Btw, debris of MH370 was recently located https://en.wikipedia.org/wiki/Malaysia_Airlines_Flight_370


I think drones will leapfrog over self-driving trucks. Why even bother having things that drive on roads when you could fly them directly to a warehouse, over hills, forests, rivers, etc?


I expect ground vehicles win on energy even if you roll in the roads.


I don't think energy is the driving factor.

There are a lot more technical challenges associated with self-driving cars than self-driving drones. Self-driving cars aren't even fully solved at this point. However, even very cheap hobby drones can accurately fly to specific GPS coordinates. Even most plane flights are auto-piloted and even auto-land, so I believe that drones are a lot closer in terms of implementation than self-driving cars.

If there is a business case that determines that drones, while being potentially more energy-intensive, can save a company money due to speed, I believe it will win.

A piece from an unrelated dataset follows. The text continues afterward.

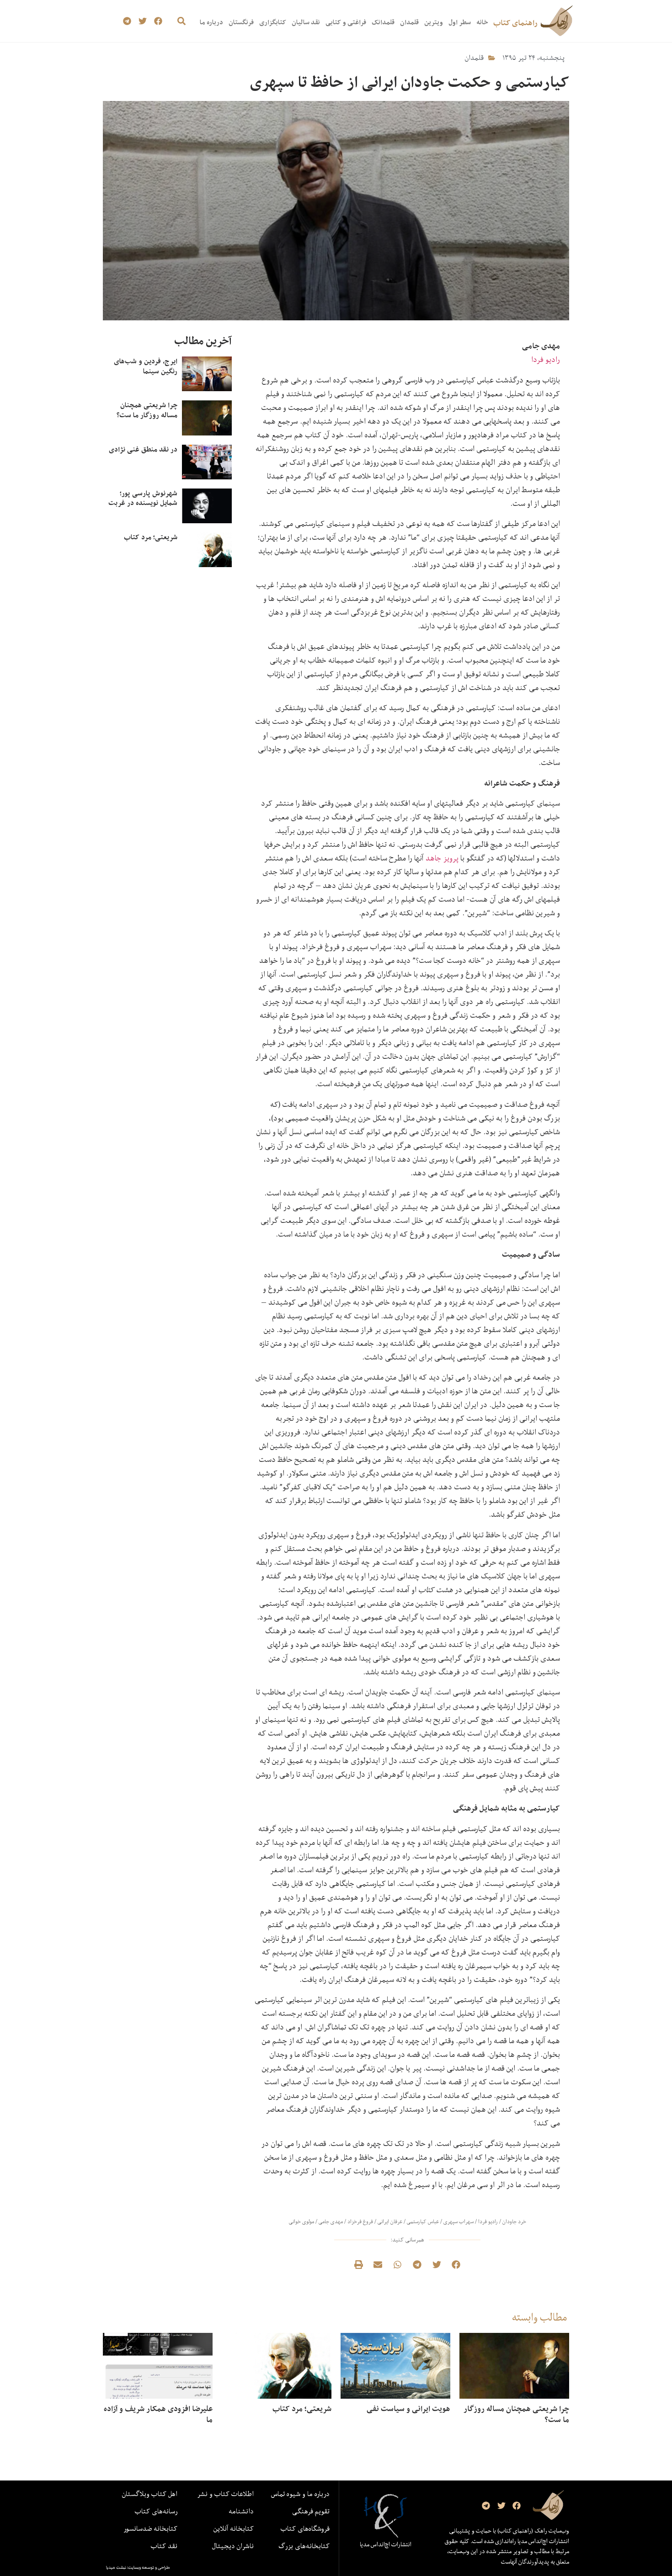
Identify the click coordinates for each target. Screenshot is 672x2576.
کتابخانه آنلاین (233, 2528)
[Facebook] (158, 21)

For example, imagine Amazon could redistribute inventory between two warehouses with a click of a button and overnight, that sounds like a definite competitive advantage to me.


I would expect trucks with drivers to continue to beat drones on cost for a long time, a single trailer load is at least hundreds of drone trips, maybe thousands.


The comparison was between self-driving trucks vs drones, not human-driven trucks vs drones. Obviously those are going to be cheaper than whatever current technology we have.

And there's nothing preventing drones on the rough order of magnitude of trailers from flying around, as long as it's done in a safe and regulated way.